Kendrick Lamar donnait dimanche soir le premier de ses deux concerts parisiens. Son show à l’AccorHotels Arena, le plus attendu de ce début d’année, confirme avec une énergie phénoménale que cet artiste mérite bien, à 30 ans, son statut de roi du hip hop.

C’est incontestablement l’affiche la plus excitante de ce début d’année. En tête d’affiche, Kendrick Lamar, consacré «meilleur rappeur du monde» par le bimensuel américain Rolling Stone. En première partie, le Britannique James Blake et sa pop électronique de haut vol. Cela se passait dimanche soir dans une Arena de Bercy gonflée à bloc, et cela se passera à nouveau lundi soir. Complets depuis plusieurs semaines, les deux concerts se déroulent alors que Lamar, déjà considéré comme la plus grande star américaine actuelle, est sous le feu de l’actualité. Il a reçu une brassée de récompenses lors de la dernière cérémonie des Grammy Awards – dont celle du meilleur album pour Damn – mais il vient de signer la bande originale du film Black Panther , qui met en scène un superhéros noir. C’est dire l’influence de ce type tout juste âgé de 30 ans sur la scène actuelle.

Malaxant soul, jazz et funk avec une virtuosité éblouissante, doté d’un débit époustouflant, Kendrick Lamar livre un show à la fois ultra-référencé et très personnel. Accompagné par des musiciens dissimulés au pied de l’immense scène, à cour, Lamar n’entend partager la lumière avec personne. Cet ego trip est le prix à payer dans l’esthétique hip hop, certes, mais on aurait apprécié davantage de partage, d’autant que les instrumentistes (on discerne une batterie, une basse, une guitare et des claviers) délivrent un son brutal, urgent et raffiné à la fois. Dans le public, on remarque plusieurs figures du hip hop français. Gaël Faye est venu, ainsi qu’Orelsan, très visible en Tee-shirt jaune, ne rechignant pas à poser pour des selfies avec ses fans.

Kimono, kung-fu et jeu vidéo
Il est 21H19 lorsque le rideau tombe, dévoilant une scène blanche immaculée. Lamar y surgit, sorti d’une trappe et vêtu d’une sorte de kimono blanc lui aussi. Les écrans géants diffusent des images conformes aux codes du hip hop: film de kung-fu et esthétique de jeu vidéo. Sauvage et félin à la fois, Lamar impose son charisme énorme dès les premières minutes. La foule est immédiatement conquise, qui lui réserve une ovation. La scénographie ne lésine pas sur les fumigènes. Le son est énorme, un homme en noir maniant un sabre danse avec l’artiste. Plus tard, une danseuse effectuera une poignée de chorégraphies, mais c’est bien Lamar qui occupe chaque mètre carré de l’espace.
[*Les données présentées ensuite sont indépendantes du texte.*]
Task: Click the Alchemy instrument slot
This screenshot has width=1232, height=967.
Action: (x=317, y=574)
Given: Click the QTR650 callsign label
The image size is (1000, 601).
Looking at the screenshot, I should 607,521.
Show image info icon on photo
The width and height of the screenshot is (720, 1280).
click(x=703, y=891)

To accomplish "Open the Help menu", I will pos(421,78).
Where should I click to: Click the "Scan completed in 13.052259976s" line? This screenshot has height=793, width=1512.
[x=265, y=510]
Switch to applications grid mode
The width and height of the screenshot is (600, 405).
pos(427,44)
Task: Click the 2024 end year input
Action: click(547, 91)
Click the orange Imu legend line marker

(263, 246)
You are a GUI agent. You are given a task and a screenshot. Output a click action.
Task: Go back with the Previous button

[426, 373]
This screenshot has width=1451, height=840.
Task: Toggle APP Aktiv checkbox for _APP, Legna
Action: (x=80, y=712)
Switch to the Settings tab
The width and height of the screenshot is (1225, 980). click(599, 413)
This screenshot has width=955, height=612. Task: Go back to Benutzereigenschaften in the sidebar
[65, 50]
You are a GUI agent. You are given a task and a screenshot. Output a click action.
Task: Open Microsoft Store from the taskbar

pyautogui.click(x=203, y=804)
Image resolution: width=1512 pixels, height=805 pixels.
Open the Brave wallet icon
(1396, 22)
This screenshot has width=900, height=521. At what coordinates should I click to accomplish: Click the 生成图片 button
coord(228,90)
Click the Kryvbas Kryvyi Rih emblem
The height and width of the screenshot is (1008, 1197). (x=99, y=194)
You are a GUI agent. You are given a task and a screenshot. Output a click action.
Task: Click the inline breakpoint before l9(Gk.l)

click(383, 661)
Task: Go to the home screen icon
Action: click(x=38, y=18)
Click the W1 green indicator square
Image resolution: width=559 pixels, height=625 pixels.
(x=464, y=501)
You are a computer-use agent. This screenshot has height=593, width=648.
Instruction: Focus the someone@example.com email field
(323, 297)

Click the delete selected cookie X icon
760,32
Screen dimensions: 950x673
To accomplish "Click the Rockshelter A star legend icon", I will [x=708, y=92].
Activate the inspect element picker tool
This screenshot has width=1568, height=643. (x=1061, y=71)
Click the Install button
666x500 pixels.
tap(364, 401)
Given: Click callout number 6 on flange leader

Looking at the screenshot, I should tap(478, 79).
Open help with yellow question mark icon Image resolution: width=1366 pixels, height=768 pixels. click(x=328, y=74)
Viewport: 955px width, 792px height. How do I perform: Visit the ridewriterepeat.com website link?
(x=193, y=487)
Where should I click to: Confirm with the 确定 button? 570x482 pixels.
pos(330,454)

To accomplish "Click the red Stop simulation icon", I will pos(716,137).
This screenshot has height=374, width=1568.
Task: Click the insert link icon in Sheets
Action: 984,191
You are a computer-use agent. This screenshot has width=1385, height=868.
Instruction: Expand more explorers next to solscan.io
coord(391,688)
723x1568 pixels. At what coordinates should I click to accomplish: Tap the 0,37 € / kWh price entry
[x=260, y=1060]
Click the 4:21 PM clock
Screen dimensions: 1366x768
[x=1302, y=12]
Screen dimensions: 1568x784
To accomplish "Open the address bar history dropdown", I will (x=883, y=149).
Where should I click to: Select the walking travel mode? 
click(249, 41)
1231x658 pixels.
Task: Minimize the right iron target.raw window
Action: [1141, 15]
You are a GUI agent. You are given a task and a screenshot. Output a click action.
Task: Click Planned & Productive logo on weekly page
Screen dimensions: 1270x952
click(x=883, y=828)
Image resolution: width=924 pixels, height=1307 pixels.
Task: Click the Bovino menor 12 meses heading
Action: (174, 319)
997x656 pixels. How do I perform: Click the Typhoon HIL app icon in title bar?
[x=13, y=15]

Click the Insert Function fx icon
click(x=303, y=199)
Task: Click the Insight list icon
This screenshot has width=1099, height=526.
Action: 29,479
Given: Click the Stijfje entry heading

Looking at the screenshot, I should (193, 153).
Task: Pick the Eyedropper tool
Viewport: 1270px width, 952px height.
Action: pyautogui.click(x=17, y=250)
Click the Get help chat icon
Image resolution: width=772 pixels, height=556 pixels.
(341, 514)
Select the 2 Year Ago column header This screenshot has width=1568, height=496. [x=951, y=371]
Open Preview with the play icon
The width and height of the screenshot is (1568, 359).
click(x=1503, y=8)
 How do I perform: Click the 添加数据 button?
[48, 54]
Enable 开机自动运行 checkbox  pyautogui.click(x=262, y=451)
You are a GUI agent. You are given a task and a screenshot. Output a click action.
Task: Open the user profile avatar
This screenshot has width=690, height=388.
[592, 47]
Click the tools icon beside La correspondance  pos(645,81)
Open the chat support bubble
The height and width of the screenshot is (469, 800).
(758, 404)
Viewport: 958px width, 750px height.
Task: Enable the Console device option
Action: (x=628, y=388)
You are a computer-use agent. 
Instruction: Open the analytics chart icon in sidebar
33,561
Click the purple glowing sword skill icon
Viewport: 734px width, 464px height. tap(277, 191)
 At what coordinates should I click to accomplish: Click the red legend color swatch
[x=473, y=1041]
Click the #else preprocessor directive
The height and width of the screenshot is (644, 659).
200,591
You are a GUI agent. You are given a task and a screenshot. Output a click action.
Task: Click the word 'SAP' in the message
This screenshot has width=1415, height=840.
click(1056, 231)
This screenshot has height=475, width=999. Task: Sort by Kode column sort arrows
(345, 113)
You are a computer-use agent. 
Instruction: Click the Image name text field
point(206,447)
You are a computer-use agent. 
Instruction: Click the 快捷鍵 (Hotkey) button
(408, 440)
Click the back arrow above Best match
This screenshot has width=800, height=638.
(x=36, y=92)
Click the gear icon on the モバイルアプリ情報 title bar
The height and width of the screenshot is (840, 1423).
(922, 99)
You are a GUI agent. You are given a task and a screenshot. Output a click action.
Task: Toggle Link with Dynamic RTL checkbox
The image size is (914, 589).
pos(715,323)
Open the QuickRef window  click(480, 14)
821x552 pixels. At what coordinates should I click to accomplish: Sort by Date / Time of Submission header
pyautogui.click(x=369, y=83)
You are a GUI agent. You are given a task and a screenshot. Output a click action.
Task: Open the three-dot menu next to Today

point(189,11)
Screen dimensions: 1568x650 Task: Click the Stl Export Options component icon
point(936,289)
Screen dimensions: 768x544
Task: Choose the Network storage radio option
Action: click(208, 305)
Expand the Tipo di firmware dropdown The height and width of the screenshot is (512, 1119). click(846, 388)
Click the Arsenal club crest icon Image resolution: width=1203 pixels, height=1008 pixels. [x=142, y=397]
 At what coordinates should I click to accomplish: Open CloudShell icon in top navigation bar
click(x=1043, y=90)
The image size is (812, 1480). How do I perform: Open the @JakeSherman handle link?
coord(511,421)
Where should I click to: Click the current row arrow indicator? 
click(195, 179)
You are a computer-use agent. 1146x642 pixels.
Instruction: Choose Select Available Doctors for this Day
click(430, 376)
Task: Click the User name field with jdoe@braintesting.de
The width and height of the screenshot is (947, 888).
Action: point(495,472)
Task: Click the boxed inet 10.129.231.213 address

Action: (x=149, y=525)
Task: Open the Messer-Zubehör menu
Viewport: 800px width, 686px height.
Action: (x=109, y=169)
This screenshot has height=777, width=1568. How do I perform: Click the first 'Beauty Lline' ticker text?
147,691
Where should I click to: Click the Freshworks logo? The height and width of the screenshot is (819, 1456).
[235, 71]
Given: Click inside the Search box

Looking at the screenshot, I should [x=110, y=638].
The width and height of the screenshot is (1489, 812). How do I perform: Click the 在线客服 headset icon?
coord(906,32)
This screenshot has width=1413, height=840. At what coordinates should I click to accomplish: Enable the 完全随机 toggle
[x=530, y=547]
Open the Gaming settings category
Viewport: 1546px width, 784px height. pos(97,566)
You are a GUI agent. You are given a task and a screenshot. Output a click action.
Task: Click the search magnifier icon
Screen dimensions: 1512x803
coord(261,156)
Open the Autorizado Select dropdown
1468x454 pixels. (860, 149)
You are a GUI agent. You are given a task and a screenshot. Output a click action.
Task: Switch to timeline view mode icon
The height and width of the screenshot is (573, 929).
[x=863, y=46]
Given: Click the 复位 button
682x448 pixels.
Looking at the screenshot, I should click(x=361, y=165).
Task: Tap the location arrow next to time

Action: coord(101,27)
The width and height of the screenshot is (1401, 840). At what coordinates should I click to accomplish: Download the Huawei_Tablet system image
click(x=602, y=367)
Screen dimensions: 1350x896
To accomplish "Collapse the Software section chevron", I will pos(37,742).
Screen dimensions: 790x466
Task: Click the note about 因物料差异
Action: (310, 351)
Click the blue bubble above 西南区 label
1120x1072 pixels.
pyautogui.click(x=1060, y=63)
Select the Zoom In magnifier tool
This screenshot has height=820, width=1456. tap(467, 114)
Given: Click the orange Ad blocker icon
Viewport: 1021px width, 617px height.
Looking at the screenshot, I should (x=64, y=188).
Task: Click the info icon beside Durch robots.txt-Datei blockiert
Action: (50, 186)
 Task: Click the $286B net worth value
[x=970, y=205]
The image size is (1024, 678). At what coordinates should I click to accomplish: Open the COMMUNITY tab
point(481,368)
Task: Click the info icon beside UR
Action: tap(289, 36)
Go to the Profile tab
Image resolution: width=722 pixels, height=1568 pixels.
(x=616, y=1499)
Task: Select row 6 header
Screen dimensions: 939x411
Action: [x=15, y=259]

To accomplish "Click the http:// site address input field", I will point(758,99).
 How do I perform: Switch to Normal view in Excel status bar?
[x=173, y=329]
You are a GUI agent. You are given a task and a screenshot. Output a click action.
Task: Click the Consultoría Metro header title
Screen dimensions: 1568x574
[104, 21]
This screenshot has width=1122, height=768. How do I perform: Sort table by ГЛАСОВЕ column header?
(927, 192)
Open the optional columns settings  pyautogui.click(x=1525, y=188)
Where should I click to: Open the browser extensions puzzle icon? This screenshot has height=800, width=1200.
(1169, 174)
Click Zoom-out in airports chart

Le rappeur est doté d’une énergie phénoménale, qui lui permet d’enchaîner les tubes dans la première partie du spectacle.

«Je vous remercie tous d’être venus, lance-t-il. Cela faisait longtemps». Pour une poignée de titres, Lamar rejoint une petite scène placée au centre de la salle, comme le font depuis de nombreuses années les groupes de rock comme les Rolling Stones et U2. Immobile, il n’en est pas moins impressionnant. Le scintillement des portables tenus à bout de bras par les fans forment une manière d’auréole autour de lui, tandis qu’une cage pailletée lumineuse l’entoure et le surélève au-dessus du public. Là, au milieu de la foule compacte, Lamar savoure son triomphe sans partage.

En deuxième partie, les tempos ralentissent et Lamar interprète une poignée de ballades dans la lignée des grandes chansons de Prince, qui brûlait cette même scène trente ans avant lui. L’écran géant inclinable sur lequel sont projetées des vidéos est comme une tablette géante qui recouvre en partie la scène, la rendant plus intime. Le public scande le texte de Humble comme un seul homme, avec une ferveur et une puissance remarquables. En à peine une heure trente, le gamin de Compton, Californie, a fait la démonstration de sa domination sur l’ensemble de la sphère hip hop mondiale, sans s’économiser. Un beau tour de force.